CVS brought the receipts
CVS Health opened the year with a pretty solid flex: first-quarter revenue climbed to $100.4 billion, up 6.2% from a year ago. GAAP diluted EPS came in at $2.30, while adjusted EPS landed at $2.57. Not bad for a company that’s been trying to keep the pharmacy, insurance, and health services juggling act from turning into a three-ring circus.
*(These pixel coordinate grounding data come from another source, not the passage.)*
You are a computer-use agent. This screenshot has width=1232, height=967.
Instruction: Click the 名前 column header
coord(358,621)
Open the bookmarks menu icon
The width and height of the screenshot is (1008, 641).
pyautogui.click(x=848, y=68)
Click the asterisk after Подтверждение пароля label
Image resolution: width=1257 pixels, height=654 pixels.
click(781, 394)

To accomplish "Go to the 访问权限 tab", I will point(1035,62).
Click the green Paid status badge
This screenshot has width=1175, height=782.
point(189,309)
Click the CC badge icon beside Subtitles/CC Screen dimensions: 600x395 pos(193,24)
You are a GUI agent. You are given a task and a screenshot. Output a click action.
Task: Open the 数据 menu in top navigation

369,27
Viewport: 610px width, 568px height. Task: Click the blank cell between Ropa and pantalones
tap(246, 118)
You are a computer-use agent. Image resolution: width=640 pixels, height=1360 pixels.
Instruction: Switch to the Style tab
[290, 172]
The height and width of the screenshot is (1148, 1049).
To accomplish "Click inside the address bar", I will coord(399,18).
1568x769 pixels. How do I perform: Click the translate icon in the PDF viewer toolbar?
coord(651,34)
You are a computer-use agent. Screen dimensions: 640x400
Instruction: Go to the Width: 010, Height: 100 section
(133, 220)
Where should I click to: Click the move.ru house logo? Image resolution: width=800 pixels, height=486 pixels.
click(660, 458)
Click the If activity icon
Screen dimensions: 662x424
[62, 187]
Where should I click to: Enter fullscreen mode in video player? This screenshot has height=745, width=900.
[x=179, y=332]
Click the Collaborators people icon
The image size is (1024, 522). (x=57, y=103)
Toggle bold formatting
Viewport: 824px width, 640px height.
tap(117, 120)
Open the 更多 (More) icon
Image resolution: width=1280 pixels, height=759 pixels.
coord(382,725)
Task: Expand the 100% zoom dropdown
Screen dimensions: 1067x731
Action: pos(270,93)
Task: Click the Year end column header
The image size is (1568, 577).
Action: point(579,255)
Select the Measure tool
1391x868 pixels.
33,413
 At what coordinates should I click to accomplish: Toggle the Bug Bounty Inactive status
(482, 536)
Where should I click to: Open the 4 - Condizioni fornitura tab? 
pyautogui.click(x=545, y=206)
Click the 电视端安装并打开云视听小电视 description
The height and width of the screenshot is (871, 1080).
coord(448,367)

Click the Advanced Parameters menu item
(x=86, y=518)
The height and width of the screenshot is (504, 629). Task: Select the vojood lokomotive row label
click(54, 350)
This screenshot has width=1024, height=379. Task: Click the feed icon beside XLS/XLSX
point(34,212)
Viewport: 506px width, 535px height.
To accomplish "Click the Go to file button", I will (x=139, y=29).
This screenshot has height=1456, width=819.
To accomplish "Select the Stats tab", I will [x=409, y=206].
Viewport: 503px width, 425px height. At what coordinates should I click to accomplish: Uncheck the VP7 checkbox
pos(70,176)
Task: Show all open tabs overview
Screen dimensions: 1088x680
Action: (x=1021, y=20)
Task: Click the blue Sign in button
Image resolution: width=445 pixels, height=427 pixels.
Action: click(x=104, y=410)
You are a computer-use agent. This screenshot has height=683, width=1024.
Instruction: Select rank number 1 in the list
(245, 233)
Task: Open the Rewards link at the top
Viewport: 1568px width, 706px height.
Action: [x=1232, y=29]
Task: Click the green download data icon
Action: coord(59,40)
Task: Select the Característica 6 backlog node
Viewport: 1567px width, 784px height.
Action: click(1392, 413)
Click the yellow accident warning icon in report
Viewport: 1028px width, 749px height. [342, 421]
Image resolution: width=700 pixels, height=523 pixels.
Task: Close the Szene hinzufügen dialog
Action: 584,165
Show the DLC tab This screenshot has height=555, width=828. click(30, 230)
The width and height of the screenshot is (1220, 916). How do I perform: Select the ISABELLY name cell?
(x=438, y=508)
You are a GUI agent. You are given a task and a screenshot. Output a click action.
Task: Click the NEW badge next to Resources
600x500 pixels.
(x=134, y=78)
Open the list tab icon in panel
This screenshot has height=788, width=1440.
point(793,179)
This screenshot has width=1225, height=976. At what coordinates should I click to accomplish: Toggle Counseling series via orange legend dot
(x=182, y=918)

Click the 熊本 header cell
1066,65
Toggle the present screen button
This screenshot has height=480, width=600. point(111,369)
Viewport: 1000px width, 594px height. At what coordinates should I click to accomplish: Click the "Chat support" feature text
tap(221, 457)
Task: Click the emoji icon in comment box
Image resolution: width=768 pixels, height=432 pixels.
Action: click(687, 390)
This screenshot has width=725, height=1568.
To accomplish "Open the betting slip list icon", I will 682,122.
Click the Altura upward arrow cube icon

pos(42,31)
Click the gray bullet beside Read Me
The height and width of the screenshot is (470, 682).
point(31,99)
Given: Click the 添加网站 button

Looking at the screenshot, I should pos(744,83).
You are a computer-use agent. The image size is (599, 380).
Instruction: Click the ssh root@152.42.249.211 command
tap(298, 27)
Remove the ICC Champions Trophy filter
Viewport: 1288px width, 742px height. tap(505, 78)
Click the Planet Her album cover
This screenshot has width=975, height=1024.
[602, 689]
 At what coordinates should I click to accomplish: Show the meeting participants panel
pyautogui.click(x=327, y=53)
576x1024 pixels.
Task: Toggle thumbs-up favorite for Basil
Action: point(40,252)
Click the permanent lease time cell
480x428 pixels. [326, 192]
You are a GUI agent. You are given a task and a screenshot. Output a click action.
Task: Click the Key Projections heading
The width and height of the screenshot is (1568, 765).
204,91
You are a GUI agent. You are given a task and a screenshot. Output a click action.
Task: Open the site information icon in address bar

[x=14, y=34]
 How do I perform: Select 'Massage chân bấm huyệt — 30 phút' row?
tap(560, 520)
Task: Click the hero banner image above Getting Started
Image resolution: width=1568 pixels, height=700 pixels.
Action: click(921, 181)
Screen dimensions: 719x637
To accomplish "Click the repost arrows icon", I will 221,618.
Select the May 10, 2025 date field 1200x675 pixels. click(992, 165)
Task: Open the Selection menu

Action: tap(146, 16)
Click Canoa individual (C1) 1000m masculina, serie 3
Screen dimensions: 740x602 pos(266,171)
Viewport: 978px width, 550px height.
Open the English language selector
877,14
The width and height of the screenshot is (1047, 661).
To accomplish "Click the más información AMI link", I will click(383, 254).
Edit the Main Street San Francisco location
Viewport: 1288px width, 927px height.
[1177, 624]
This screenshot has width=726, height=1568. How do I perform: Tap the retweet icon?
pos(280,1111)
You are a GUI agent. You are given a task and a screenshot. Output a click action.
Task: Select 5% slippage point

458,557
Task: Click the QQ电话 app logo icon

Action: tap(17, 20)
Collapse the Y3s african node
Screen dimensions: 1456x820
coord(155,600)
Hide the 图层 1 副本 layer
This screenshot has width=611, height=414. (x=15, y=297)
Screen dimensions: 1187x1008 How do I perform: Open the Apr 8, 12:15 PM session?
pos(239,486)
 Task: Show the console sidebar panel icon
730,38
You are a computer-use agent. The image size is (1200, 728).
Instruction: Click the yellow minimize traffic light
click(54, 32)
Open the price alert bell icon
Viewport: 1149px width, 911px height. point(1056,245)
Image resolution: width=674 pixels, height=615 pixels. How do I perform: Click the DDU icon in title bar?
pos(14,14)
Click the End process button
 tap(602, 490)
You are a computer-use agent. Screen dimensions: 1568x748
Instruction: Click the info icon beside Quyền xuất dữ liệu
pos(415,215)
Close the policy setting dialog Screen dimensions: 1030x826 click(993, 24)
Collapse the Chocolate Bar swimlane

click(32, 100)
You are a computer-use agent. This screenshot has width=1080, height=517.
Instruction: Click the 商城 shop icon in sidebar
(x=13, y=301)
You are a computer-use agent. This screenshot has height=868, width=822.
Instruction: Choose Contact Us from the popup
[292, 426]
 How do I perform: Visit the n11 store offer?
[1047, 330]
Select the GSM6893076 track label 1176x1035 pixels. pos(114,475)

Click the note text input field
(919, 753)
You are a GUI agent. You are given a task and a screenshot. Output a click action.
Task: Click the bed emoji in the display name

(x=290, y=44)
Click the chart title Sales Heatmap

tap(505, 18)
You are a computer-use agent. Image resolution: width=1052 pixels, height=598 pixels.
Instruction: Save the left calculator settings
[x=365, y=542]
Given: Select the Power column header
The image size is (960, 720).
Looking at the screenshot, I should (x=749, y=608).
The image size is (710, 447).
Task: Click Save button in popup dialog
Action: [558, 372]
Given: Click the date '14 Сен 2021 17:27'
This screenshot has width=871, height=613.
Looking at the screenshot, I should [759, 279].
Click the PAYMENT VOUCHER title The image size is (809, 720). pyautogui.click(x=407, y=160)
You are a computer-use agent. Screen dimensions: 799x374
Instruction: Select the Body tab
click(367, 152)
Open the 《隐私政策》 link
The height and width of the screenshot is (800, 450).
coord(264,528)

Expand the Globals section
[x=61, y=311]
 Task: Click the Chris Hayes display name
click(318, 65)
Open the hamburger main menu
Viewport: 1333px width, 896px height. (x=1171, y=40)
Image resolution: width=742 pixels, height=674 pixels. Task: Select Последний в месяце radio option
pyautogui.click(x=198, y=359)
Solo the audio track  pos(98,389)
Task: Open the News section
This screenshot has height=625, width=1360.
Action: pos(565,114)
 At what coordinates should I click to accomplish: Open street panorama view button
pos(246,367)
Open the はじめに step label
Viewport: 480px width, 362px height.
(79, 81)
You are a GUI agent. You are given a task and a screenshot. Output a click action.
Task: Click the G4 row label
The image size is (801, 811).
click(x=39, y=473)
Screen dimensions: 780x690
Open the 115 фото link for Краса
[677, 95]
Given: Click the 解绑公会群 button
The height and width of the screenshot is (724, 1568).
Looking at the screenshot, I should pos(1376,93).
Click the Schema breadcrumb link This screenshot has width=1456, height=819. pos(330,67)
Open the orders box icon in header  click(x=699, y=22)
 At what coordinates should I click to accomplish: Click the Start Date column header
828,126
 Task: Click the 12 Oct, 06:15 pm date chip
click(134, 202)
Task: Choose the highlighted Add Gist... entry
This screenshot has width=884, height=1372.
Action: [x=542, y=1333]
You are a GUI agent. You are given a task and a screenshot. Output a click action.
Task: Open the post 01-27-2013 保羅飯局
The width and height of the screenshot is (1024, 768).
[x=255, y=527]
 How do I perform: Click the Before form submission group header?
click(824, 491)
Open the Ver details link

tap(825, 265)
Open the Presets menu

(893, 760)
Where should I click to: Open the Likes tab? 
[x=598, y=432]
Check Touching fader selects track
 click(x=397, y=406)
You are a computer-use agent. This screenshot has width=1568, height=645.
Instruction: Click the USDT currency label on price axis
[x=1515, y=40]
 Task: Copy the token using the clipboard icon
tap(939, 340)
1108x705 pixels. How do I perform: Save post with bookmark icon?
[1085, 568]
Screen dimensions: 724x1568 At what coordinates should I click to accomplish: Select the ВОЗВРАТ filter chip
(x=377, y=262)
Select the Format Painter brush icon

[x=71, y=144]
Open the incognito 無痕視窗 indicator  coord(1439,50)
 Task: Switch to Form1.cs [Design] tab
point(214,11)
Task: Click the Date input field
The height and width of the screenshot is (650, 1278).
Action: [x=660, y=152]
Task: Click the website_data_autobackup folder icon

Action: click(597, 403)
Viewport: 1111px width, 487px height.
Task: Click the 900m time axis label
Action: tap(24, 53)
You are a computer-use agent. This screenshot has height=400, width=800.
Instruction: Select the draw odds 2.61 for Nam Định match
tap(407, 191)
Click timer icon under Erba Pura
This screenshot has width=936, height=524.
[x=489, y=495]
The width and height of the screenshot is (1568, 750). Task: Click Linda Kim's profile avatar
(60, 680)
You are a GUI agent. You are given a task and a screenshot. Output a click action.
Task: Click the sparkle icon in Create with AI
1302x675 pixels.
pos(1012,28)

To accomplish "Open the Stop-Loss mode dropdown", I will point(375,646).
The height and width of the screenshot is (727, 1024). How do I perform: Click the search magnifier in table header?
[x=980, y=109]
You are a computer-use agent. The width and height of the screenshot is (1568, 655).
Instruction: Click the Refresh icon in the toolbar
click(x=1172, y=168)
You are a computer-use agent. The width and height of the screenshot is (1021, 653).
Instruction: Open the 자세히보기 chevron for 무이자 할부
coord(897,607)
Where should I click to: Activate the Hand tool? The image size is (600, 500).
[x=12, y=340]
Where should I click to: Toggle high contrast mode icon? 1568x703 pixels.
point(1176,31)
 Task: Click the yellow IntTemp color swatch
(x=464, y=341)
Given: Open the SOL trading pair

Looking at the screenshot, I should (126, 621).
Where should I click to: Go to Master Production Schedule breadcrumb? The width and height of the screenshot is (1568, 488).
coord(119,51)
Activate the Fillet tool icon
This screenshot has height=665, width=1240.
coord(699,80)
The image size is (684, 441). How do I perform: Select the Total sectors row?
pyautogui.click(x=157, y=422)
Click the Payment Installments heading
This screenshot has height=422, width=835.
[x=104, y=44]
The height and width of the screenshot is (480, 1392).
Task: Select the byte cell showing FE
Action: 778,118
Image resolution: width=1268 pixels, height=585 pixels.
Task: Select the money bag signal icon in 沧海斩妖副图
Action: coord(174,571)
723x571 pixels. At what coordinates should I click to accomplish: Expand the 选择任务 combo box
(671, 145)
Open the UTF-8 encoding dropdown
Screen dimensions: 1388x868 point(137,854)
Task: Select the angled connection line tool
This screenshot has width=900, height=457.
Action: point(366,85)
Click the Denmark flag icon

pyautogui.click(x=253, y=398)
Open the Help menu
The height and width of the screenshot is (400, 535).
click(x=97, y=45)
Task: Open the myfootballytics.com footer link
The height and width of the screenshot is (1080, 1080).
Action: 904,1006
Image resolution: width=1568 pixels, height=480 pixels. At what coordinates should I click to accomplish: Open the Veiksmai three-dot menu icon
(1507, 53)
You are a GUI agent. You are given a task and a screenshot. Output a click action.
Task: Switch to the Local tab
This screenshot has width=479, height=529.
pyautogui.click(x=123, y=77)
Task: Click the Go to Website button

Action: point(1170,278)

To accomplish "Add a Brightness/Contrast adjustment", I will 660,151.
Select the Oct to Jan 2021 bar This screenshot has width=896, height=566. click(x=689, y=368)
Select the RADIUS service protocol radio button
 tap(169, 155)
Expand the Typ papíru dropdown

The real kicker: guidance went up
This is the part investors tend to circle in neon. CVS raised its full-year 2026 outlook, with:
- GAAP diluted EPS guidance now at $6.24 to $6.44, up from $5.94 to $6.14
- Adjusted EPS guidance now at $7.30 to $7.50, up from $7.00 to $7.20
- Cash flow from operations expected to be at least $9.5 billion, versus at least $9.0 billion before
That matters because guidance is basically management saying, “We’re not just surviving the quarter — we think the rest of the year looks better too.” That can support the stock even more than the headline beat.
Why investors should care
CVS is one of those huge, complicated businesses where every percentage point matters. Revenue growth plus higher profit expectations suggests the company is seeing enough strength to lean a little more optimistic, and that can help reset expectations after a choppy stretch in health care and retail.
Big picture: when a company this big raises guidance, it’s rarely just bookkeeping. It’s a signal that the machine is humming a little better than Wall Street feared.